O Legado de Décio Otero e a Continuidade
O falecimento de Décio Otero em julho do ano passado, aos 92 anos, marcou uma perda significativa para Marika e para a dança brasileira. No entanto, Marika reafirma seu compromisso em dar continuidade ao legado. “Eu tenho que continuar porque a vida continua. O legado dele está no livro e continuamos juntos. Nós éramos dois corpos com uma só cabeça. Fizemos um trabalho de 55 anos que modificou a dança no Brasil”, declara a bailarina, reforçando a parceria indissolúvel que transformou a cena artística nacional.
Projeto Travessias: Resgatando Histórias
‘De Corpo e Alma’ é parte do projeto ‘Travessias – Enciclopédia de Artes, Literatura e Ciências’, coordenado pela professora Maria Luiza Tucci Carneiro, do Departamento de História da FFLCH da USP. O projeto é um trabalho de reconstituição histórica focado na recuperação do legado de refugiados do nazismo e do fascismo europeu no Brasil. Além de registrar suas trajetórias, o objetivo é divulgar suas contribuições para a cultura e a ciência do País.
Desenvolvido por pesquisadores do Laboratório de Estudos sobre Etnicidade, Racismo e Discriminação (LEER) da FFLCH, o projeto também disponibilizará uma enciclopédia em plataforma digital com cerca de 520 verbetes, que permitirá identificar personagens que vivenciaram situações de perseguição e violência em diferentes países.

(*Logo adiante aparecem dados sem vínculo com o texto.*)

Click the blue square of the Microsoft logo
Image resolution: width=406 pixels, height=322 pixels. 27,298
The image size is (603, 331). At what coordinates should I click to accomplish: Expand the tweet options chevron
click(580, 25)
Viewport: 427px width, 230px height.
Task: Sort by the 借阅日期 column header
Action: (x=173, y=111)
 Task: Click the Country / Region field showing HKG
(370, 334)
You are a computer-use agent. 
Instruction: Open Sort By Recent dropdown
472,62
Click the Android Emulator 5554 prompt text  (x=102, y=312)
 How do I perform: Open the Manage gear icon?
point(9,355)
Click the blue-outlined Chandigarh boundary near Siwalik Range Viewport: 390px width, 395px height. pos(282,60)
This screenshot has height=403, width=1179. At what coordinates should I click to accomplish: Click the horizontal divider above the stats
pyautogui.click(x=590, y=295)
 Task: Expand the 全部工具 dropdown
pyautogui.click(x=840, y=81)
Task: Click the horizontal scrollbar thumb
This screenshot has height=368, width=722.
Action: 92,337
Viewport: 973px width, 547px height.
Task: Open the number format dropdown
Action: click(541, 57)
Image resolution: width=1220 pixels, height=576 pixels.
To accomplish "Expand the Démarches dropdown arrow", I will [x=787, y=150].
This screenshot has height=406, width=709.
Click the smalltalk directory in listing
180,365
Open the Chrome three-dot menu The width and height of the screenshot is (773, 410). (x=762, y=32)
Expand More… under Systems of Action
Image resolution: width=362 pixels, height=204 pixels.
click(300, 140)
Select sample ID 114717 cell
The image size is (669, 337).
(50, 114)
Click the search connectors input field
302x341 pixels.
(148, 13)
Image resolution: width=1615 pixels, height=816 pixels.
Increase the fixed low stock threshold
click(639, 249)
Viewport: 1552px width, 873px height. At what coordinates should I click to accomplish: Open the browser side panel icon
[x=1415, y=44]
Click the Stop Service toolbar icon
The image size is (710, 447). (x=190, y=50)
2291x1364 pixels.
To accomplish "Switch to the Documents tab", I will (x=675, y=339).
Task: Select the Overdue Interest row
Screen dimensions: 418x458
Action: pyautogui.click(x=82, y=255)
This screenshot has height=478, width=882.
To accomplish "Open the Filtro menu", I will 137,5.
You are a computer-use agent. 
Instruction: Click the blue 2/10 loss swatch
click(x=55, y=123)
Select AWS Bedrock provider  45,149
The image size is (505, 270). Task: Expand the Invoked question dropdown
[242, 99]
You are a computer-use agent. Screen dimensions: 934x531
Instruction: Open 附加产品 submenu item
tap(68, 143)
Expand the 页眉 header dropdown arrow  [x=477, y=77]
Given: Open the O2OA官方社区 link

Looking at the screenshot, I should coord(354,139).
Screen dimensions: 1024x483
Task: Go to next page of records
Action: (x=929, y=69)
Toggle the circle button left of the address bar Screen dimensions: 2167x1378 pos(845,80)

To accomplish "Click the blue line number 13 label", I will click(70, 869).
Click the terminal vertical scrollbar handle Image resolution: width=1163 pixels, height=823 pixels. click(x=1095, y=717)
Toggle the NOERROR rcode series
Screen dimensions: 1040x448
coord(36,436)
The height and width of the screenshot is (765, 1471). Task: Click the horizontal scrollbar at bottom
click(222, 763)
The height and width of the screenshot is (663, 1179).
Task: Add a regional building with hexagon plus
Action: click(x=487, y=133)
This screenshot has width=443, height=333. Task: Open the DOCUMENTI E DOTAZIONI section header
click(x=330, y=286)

Os próximos volumes da Coleção Travessias abordarão, entre outros temas, os franceses refugiados do nazifascismo e a contribuição de refugiados para a fotografia moderna no Brasil.
O lançamento do livro ‘De Corpo e Alma’, de Marika Gidali, com a apresentação do espetáculo ‘Sair Pro Mar’, do Ballet Stagium, acontece nesta quarta-feira, dia 29, às 20 horas, no Teatro Sérgio Cardoso (Rua Rui Barbosa, 153, Bela Vista, em São Paulo). A entrada é gratuita, e os ingressos devem ser retirados na bilheteria do teatro a partir de uma hora antes do espetáculo.